* TRAVAIL À RÉALISER *
Recopiez fidèlement le passage du texte ci-dessous sur l'assignation à domicile sous surveillance électronique, en commençant par « Dans le cadre » et en poursuivant jusqu'à « peine se déroule. ».

Dans le cadre d’un aménagement de peine comme le PSE, la résidence d’assignation joue un rôle essentiel aussi bien dans le vécu du placement que dans l’accès même à cette forme d’aménagement de peine. La définition juridique de l’espace d’assignation du placé est extrêmement ouverte puisqu’il s’agit « de son domicile ou de tout autre lieu désigné par le juge d’application des peines » (Art. 132-26-2 du Code Pénal). De fait, un centre d’hébergement ou le domicile d’un proche ayant accepté d’accueillir le placé font office de lieu d’assignation pour de nombreux placés. Dans l’espace urbain, cette diversité des lieux d’assignation potentiels introduit une grande diversité de situations qui influence le cadre matériel dans lequel la peine se déroule.

En premier lieu, le type de logement dans lequel le placé est cantonné fait varier les conditions dans lesquelles la peine est réalisée. Pour le milieu fermé, Olivier Milhaud a bien montré comment la diversité des établissements pénitentiaires produisait des disparités entre les condamnés (2009) ; on retrouve ce type de disparités dans le milieu ouvert pour les placés sous surveillance électronique. Bien évidemment, la surface du domicile est extrêmement variable mais, plus encore, les aménités de ce logement vont faire varier l’espace d’assignation d’un placé à l’autre. Rapportée par plusieurs de mes interlocuteurs (juges, conseillers de probation, surveillants PSE), la question du jardin individuel est sur ce point particulièrement révélatrice. Lorsque le placement intervient dans un pavillon avec jardin privatif, les agents de l’administration pénitentiaire incluent généralement ce dernier au périmètre d’assignation. Par contre, lorsque le lieu d’assignation ne comporte pas de jardin privatif, le placé est bien souvent cantonné aux quatre murs de son domicile. Dans le premier cas, assez courant dans les lotissements pavillonnaires périurbains, le lieu d’assignation donne la possibilité au placé de sortir du bâtiment principal pour des activités familiales, des loisirs personnels ou simplement pour « prendre l’air ». Dans le second, fréquent dans les quartiers de grands ensembles ou dans les centres-villes, l’espace d’assignation se limite au logement du placé voire au hall d’entrée de son immeuble et réduit ce faisant le type d’activités possibles pendant le temps où le placé est assigné (en général une quinzaine d’heures par jour). Le dispositif de surveillance s’adapte donc au type d’espace urbain dans lequel la peine sera réalisée et produit des conditions d’assignation à domicile inégales en fonction du lieu d’assignation.

* MATÉRIEL FOURNI *
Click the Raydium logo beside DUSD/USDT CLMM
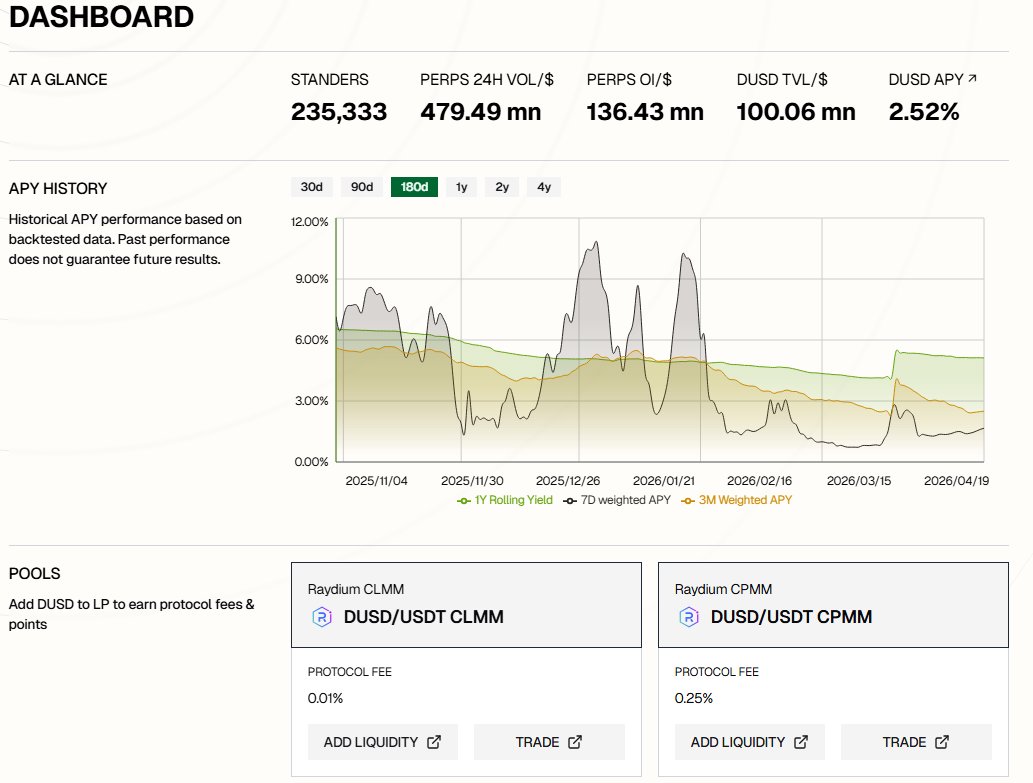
* * *
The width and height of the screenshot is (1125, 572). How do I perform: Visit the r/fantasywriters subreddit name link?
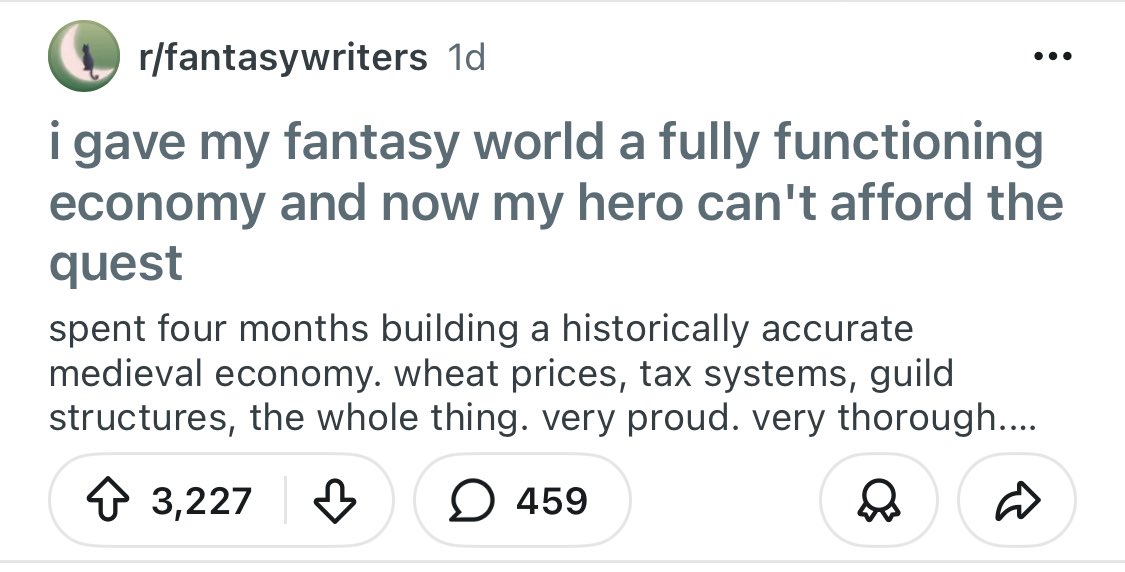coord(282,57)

* RÉSULTAT ATTENDU *
Dans le cadre d’un aménagement de peine comme le PSE, la résidence d’assignation joue un rôle essentiel aussi bien dans le vécu du placement que dans l’accès même à cette forme d’aménagement de peine. La définition juridique de l’espace d’assignation du placé est extrêmement ouverte puisqu’il s’agit « de son domicile ou de tout autre lieu désigné par le juge d’application des peines » (Art. 132-26-2 du Code Pénal). De fait, un centre d’hébergement ou le domicile d’un proche ayant accepté d’accueillir le placé font office de lieu d’assignation pour de nombreux placés. Dans l’espace urbain, cette diversité des lieux d’assignation potentiels introduit une grande diversité de situations qui influence le cadre matériel dans lequel la peine se déroule.